3.    Section 2.2.1 of the Plan shall be amended to read as follows:
2.2.1    Amount and allocation of matching contributions. Except as provided for under (c) below, for each payroll period during a plan year, the Participating Employer shall make a contribution to the plan on behalf of each participant. The matching contribution for each payroll period shall equal the sum of:

(a)    100 percent of the amount of the salary reduction contribution made on behalf of such participant during such payroll period up to 4 percent of his compensation with respect to such payroll period (the “basic matching contribution”). The amount of the salary reduction contribution made on behalf of the participant during such payroll period in excess of 4 percent shall be disregarded in determining the amount of the participant’s basic matching contribution.

(b)    100 percent of the amount of the salary reduction contribution made on behalf of such participant during such payroll period in excess of 4 percent but not in excess of 6 percent of his compensation with respect to such payroll period (the “supplemental matching contribution”).

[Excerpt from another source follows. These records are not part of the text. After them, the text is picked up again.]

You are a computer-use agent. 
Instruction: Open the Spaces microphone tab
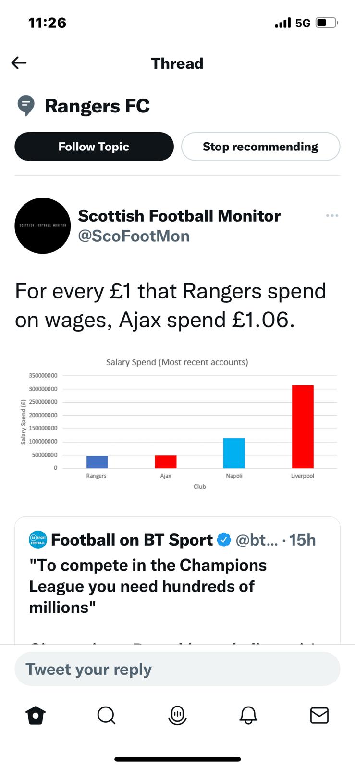(x=177, y=716)
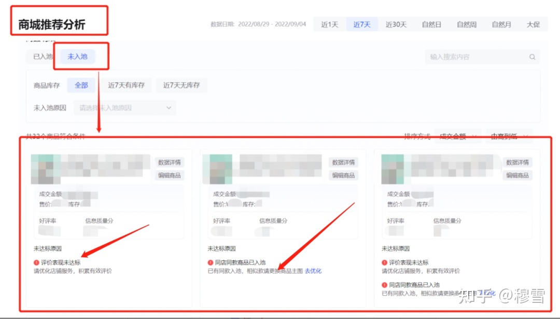Select the 全部 stock filter
Viewport: 560px width, 319px height.
[x=81, y=86]
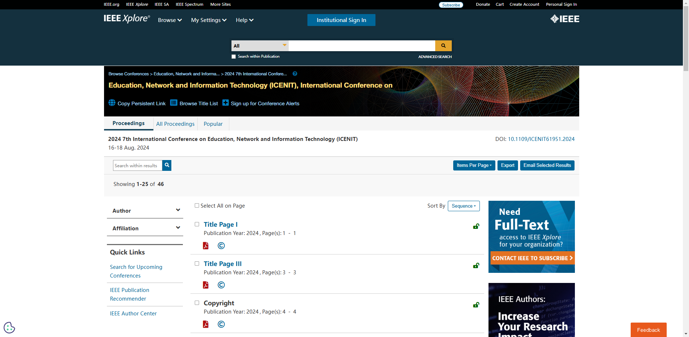
Task: Click Institutional Sign In button
Action: pyautogui.click(x=341, y=20)
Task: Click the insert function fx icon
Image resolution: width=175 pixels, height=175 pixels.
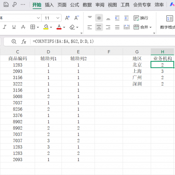Action: pyautogui.click(x=24, y=42)
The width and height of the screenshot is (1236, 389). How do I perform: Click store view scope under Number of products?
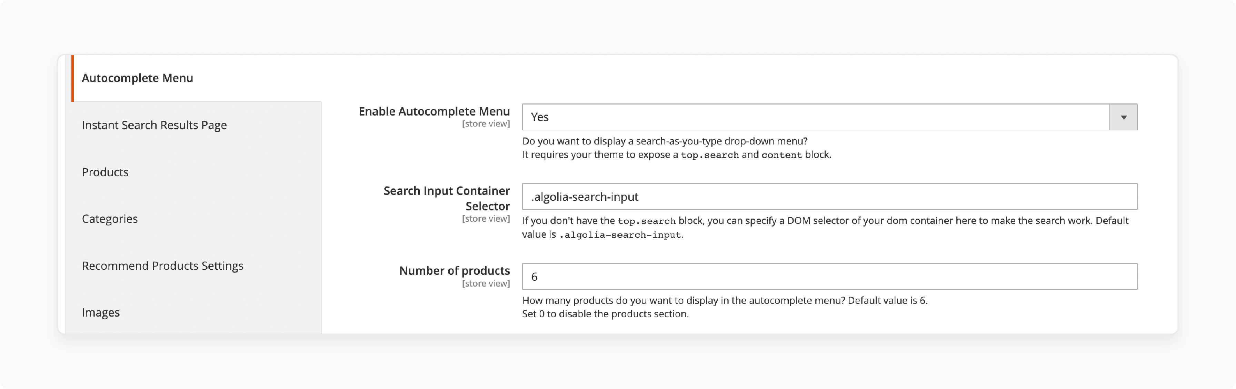pos(486,283)
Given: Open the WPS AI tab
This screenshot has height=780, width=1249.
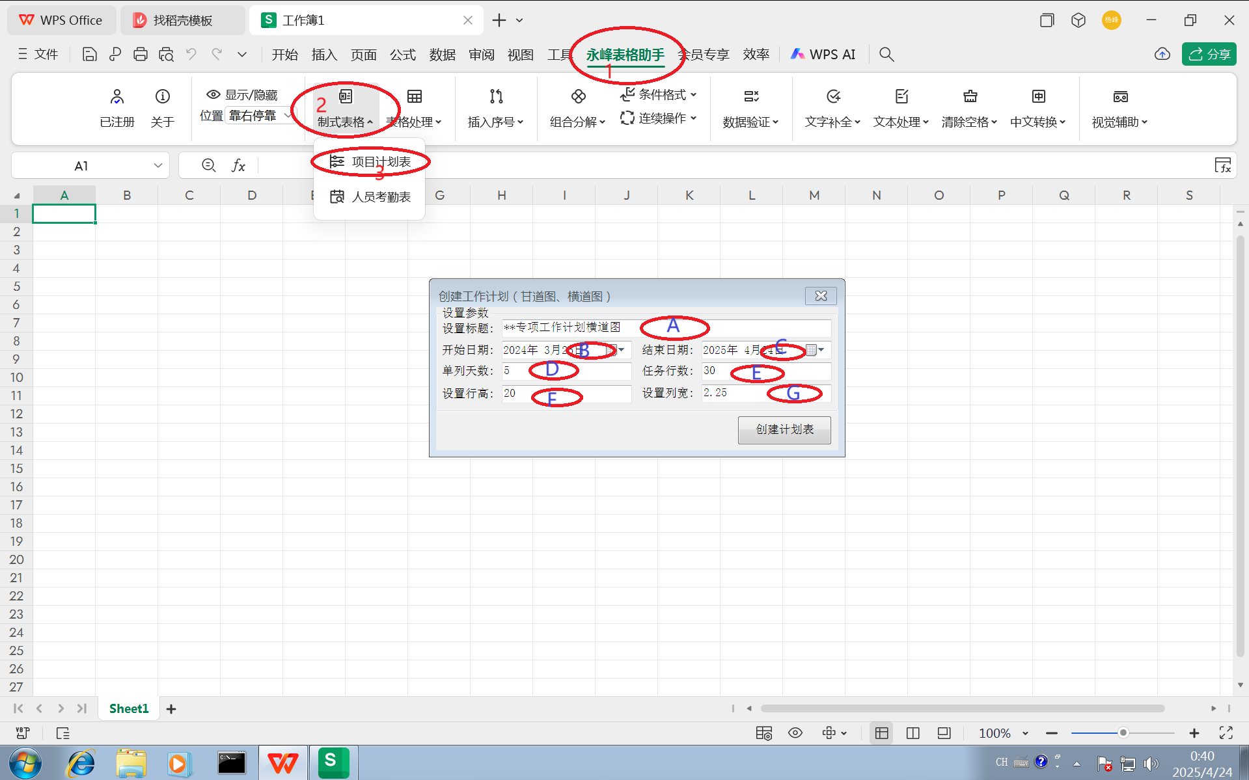Looking at the screenshot, I should coord(823,55).
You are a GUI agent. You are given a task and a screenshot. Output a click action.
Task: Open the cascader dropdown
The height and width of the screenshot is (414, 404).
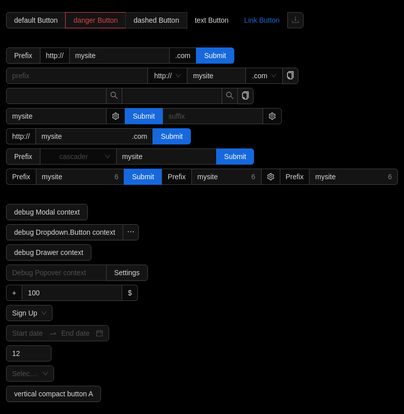point(78,157)
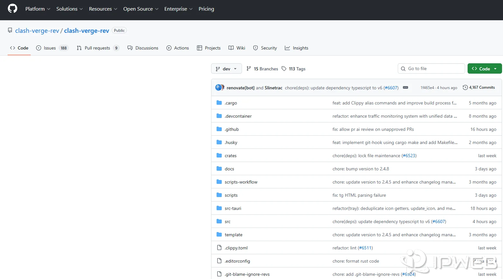Expand the Platform navigation menu
This screenshot has width=503, height=279.
(38, 9)
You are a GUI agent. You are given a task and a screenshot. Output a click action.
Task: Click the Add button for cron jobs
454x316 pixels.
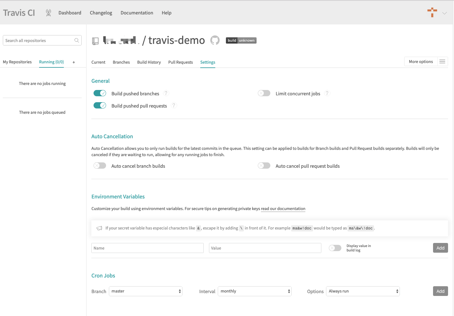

The amount of the salary reduction contribution made on behalf of the participant during such payroll period in excess of 6 percent shall be disregarded in determining the amount of the participant’s supplemental matching contribution. Effective for periods beginning on or after January 1, 2024, the supplemental matching contribution is zero.

(c)    Any participant employed by Truist Insurance Holdings (and its subsidiaries), shall be eligible for a basic matching contribution equal to 100 percent of the amount of the salary reduction contribution made on behalf of such participant during a payroll period not exceeding 4 percent of his compensation with respect to such payroll period.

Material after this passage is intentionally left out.